What is needed –
Swap "hashtag" for "tag" in the lines from the one with "Given: Open the #WeddingFail hashtag" to the one with "Looking at the", and keep everything else the same. Give back only those lines, and leave out the pictures.

Input material –
:::

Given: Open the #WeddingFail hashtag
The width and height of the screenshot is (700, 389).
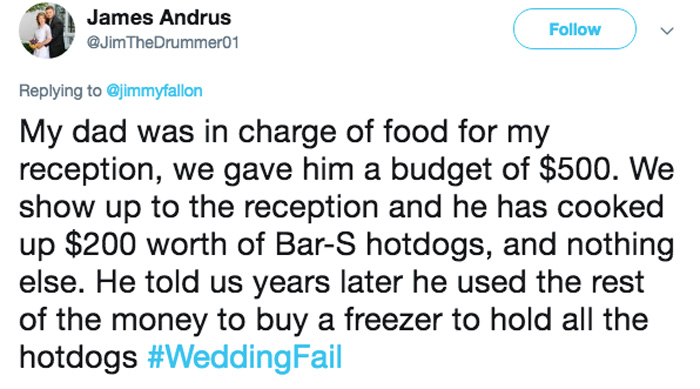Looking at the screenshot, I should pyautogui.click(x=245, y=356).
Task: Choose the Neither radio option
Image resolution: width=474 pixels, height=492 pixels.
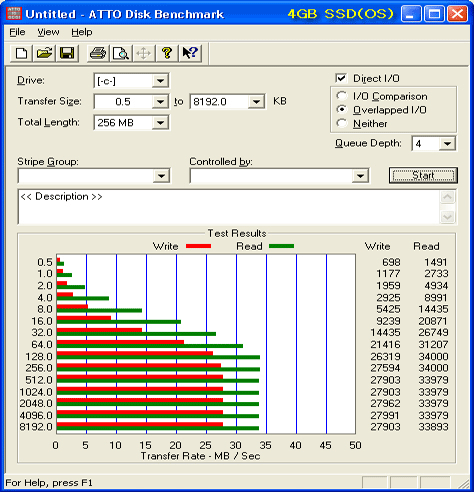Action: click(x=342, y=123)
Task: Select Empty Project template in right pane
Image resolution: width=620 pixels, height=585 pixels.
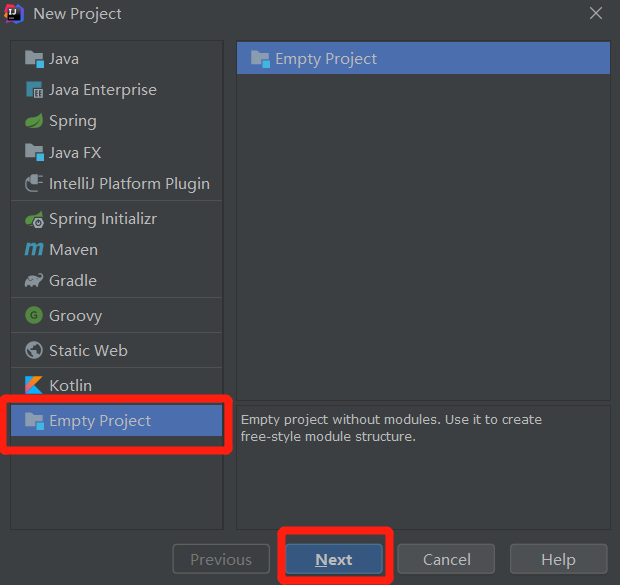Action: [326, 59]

:::

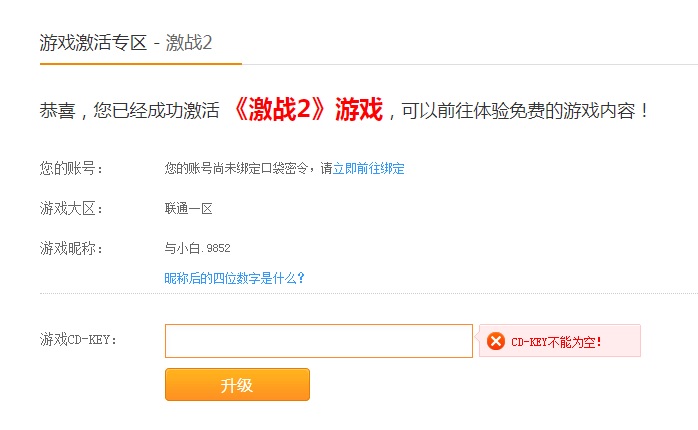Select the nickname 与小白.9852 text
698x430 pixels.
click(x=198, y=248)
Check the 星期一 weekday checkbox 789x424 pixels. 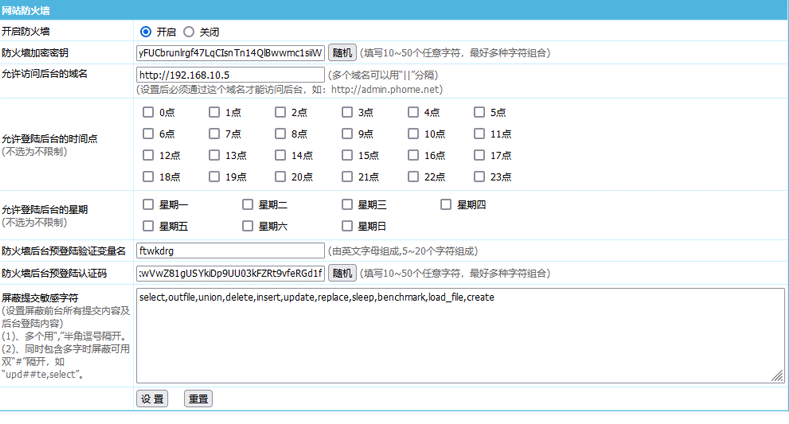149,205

:::

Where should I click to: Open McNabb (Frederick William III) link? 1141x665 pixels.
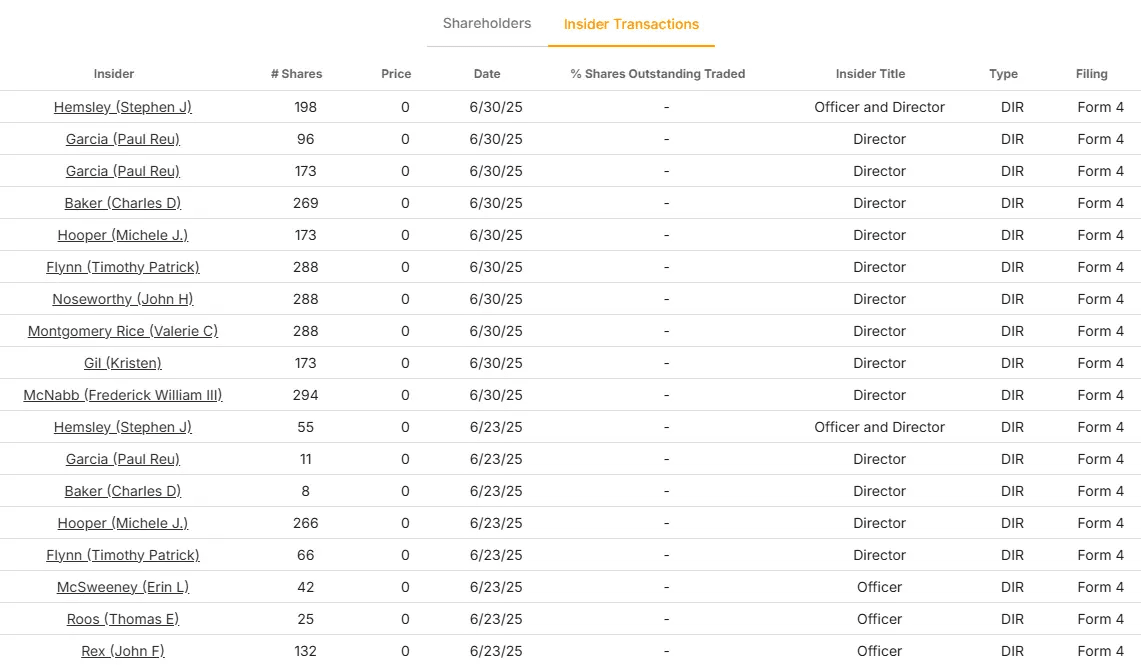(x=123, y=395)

:::

Solution –
Given: Open the #WeddingFail tag
The width and height of the screenshot is (700, 389).
Looking at the screenshot, I should pyautogui.click(x=245, y=356).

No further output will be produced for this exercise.